Now I get it, Elena Ferrante

Elena Ferrante, I apologise. Last summer I read the first of your Neapolitan Novels, ‘My Brilliant Friend’ and I was underwhelmed. I wrote about it in a round-up of my summer reading.

I am not usually worried by being out of sync with majority opinion but In your case something was nagging at me, so I went back to ‘My Brilliant Friend’ and re-read it. This time I read it in book form. My summer reading had been on a Kindle and I now realise that this had made it difficult (given my technological limitations) to flick back to the cast of characters you helpfully include at the beginning of the book. Even on second reading I still found it difficult to keep track but it was certainly much easier with my finger stuck in the front (it was a bit like how I watched ‘Dickensian’  – with an A-Z of Dickens characters open on my phone). And yes, Elena, I enjoyed it much more second time round – there were bits I really loved.

I was still, though, puzzled by that wretched comma splice, that thing where you need either a full stop or a semi-colon, where you run-on one sentence into another, that thing I have to correct in my students’ work (and, Elena, I have been teaching for over thirty years – can you imagine how many times in my life I have had to ring the comma and write ‘p’ for punctuation or ‘S’ for sentence or even, once I’ve explained the term, ‘CS’ for comma splice in the margin?). If anything, this feature of your prose (surely not a problem of translation) irritated me even more on this second reading.I still couldn’t buy my colleague’s helpful reference to the critic who wrote – ‘anyone who thinks innovation in prose is at an end should look at the use of the comma splice in Elena Ferrante’.  

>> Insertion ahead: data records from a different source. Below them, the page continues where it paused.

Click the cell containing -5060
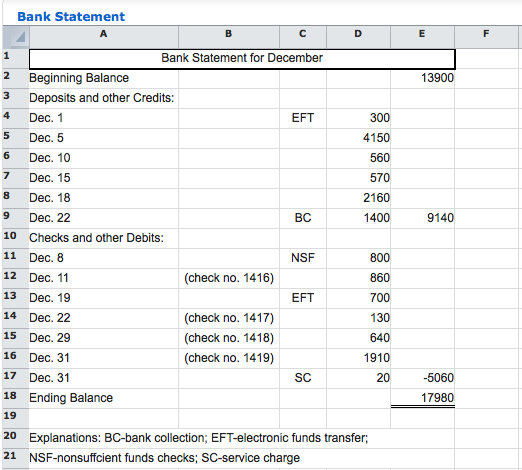 [x=422, y=378]
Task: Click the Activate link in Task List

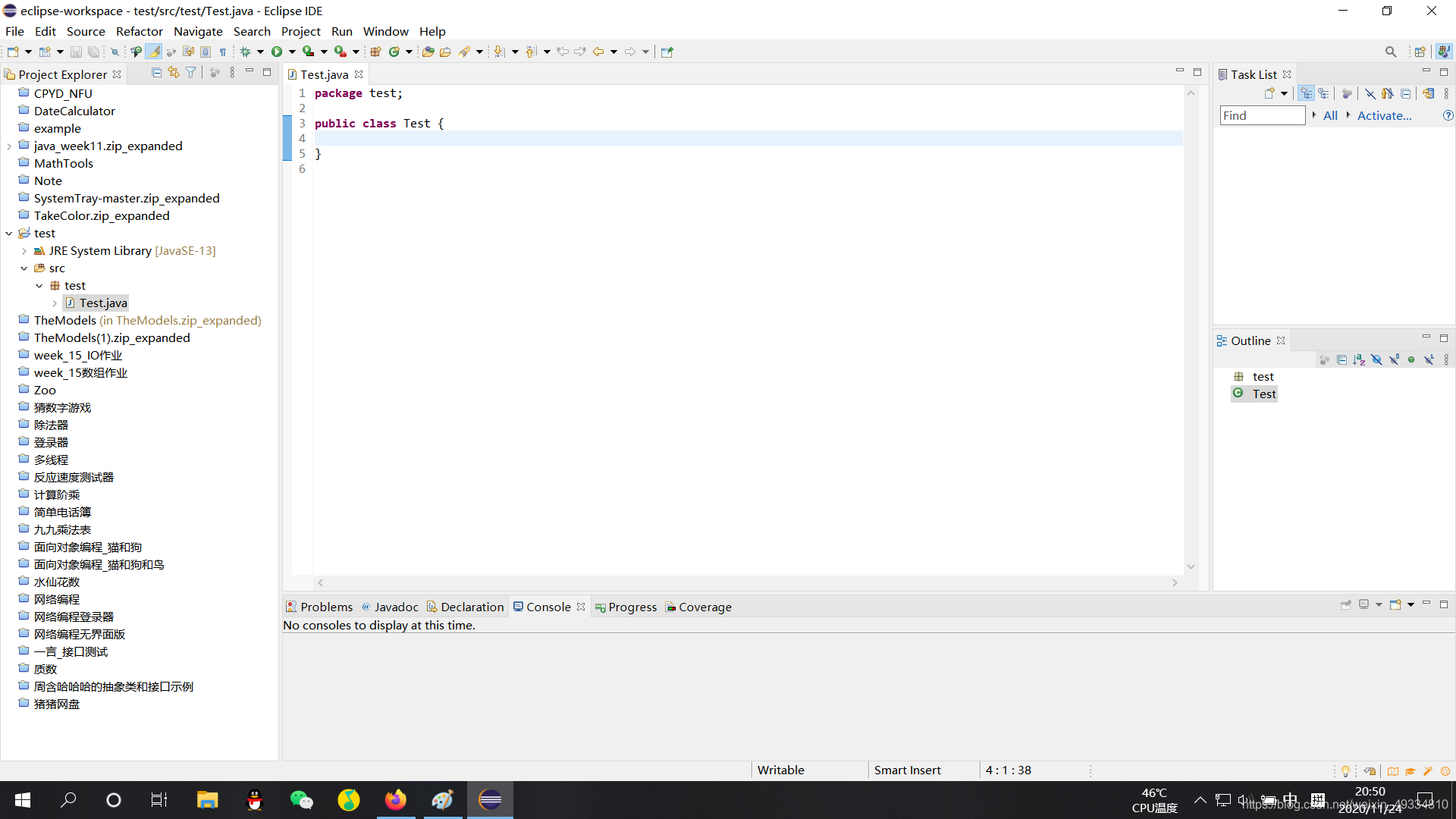Action: click(x=1384, y=115)
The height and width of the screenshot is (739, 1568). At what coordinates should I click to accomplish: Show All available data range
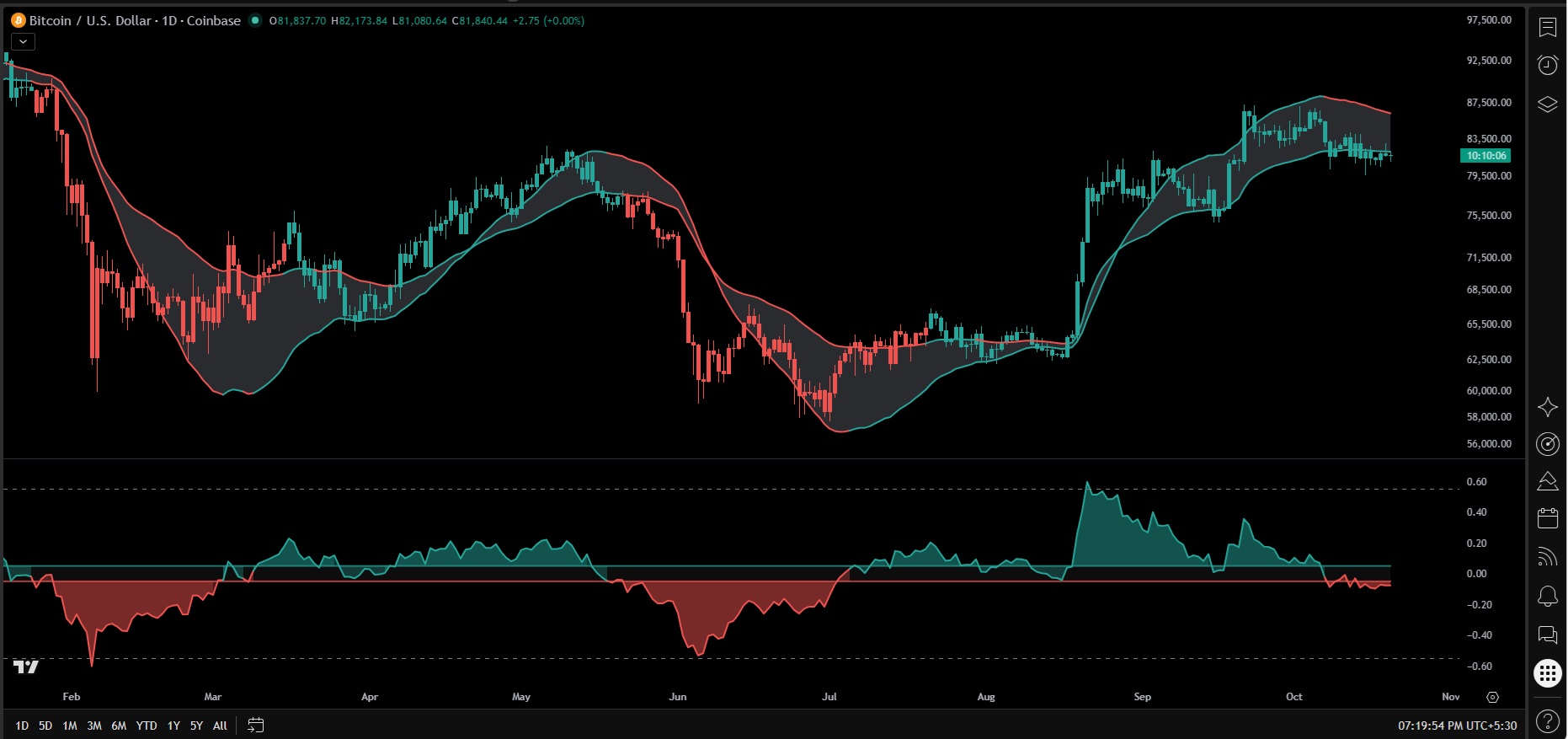tap(220, 726)
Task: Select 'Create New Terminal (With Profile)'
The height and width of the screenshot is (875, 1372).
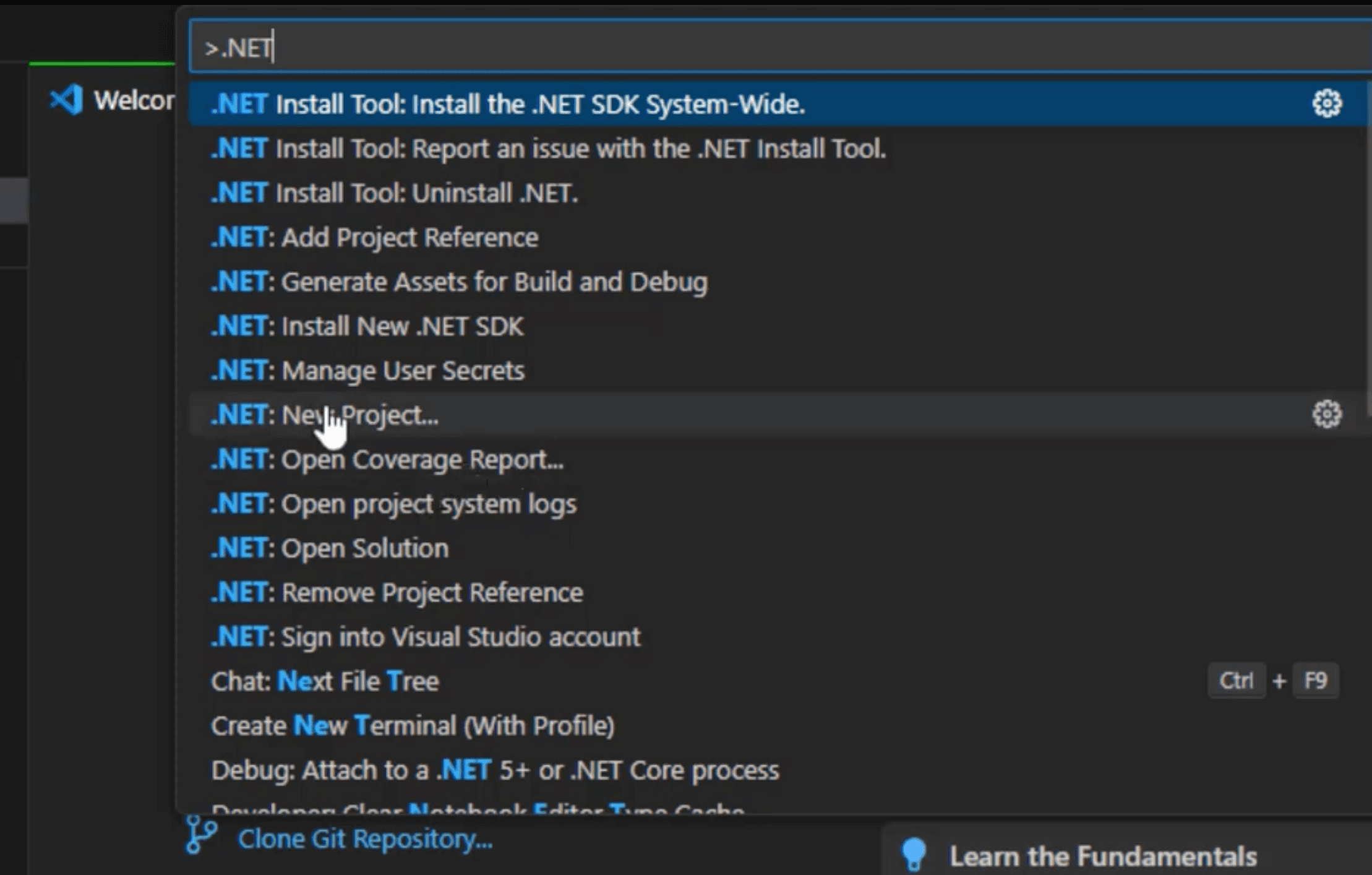Action: (x=413, y=725)
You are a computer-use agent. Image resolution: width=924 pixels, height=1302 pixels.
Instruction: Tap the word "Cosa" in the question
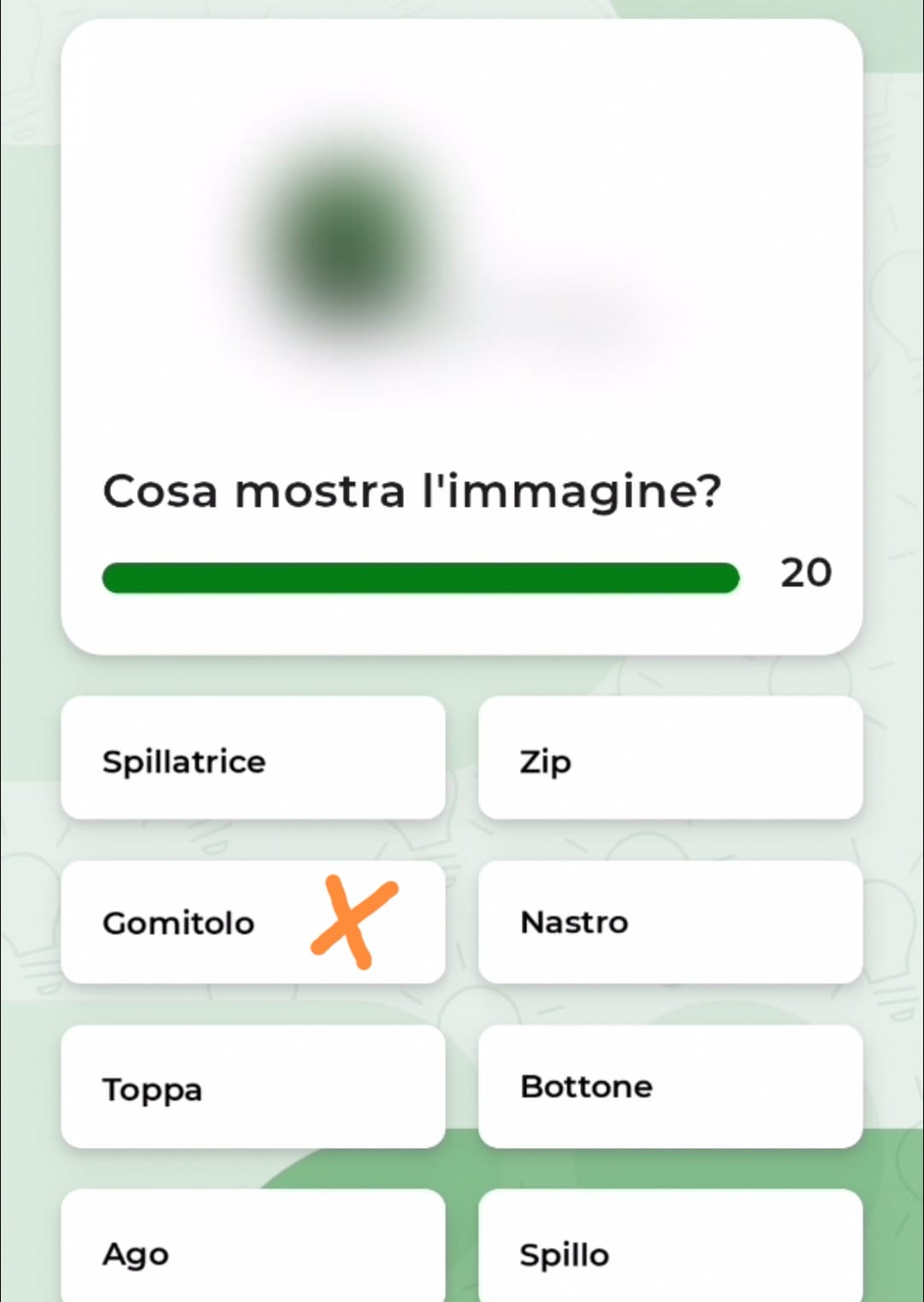pos(160,492)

But then, Elena, with something still nagging at me, I started the second of your Neapolitan Novels, ‘The Story of a New Name’, and I was not far into it when I came across the following, in which the narrator is describing her friend Lila’s prose style –

‘Usually the sentences were extremely precise, the punctuation meticulous, the handwriting elegant, just as Maestra Oliveiro had taught us. But at times, as if a drug had flooded her veins, Lila seemed unable to bear the order she had imposed on herself. Everything then became breathless, the sentences took on an overexcited rhythm, the punctuation disappeared.’

The scales, Elena, fell from my eyes – everything suddenly made sense and I got the idea that you definitely knew what you were doing. So apologies from this English teacher pedant who  loved, really loved,  ‘The Story of a New Name’ and ‘Those Who Leave and Those Who Stay’ and who is saving up the last of your Neapolitan Novels as a guaranteed future treat.

PS In between numbers two and three of The Neapolitan Series I read your earlier novel ‘Days of Abandonment’. In it I found this – ‘Hold the commas, hold the periods. It’s not easy to go from the happy serenity of a romantic stroll to the chaos, to the incoherence of the world.’

Apologies again, Elena. You clearly know what you’re doing.